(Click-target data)
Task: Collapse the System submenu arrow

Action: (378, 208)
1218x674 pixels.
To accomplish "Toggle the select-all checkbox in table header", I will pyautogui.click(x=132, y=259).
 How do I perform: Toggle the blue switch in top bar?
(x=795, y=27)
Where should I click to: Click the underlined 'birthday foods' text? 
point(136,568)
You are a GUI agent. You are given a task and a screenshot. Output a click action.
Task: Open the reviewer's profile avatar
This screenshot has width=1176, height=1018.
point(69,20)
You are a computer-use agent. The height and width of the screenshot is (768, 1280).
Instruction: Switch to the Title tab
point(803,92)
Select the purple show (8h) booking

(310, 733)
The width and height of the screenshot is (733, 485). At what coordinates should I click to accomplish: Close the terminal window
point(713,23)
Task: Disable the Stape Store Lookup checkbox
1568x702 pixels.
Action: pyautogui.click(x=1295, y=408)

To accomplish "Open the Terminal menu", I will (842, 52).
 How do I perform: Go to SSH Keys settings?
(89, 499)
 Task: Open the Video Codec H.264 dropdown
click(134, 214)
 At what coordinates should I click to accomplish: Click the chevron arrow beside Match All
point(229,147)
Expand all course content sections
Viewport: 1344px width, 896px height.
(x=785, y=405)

**Objective**
Write every line of the items above as a JSON list of strings, one string per line, skipping blank lines.

**Worked solution**
[
  "Task: Collapse the System submenu arrow",
  "Action: (378, 208)",
  "1218x674 pixels.",
  "To accomplish \"Toggle the select-all checkbox in table header\", I will pyautogui.click(x=132, y=259).",
  " How do I perform: Toggle the blue switch in top bar?",
  "(x=795, y=27)",
  "Where should I click to: Click the underlined 'birthday foods' text? ",
  "point(136,568)",
  "You are a GUI agent. You are given a task and a screenshot. Output a click action.",
  "Task: Open the reviewer's profile avatar",
  "This screenshot has width=1176, height=1018.",
  "point(69,20)",
  "You are a computer-use agent. The height and width of the screenshot is (768, 1280).",
  "Instruction: Switch to the Title tab",
  "point(803,92)",
  "Select the purple show (8h) booking",
  "(310, 733)",
  "The width and height of the screenshot is (733, 485). At what coordinates should I click to accomplish: Close the terminal window",
  "point(713,23)",
  "Task: Disable the Stape Store Lookup checkbox",
  "1568x702 pixels.",
  "Action: pyautogui.click(x=1295, y=408)",
  "To accomplish \"Open the Terminal menu\", I will (842, 52).",
  " How do I perform: Go to SSH Keys settings?",
  "(89, 499)",
  " Task: Open the Video Codec H.264 dropdown",
  "click(134, 214)",
  " At what coordinates should I click to accomplish: Click the chevron arrow beside Match All",
  "point(229,147)",
  "Expand all course content sections",
  "Viewport: 1344px width, 896px height.",
  "(x=785, y=405)"
]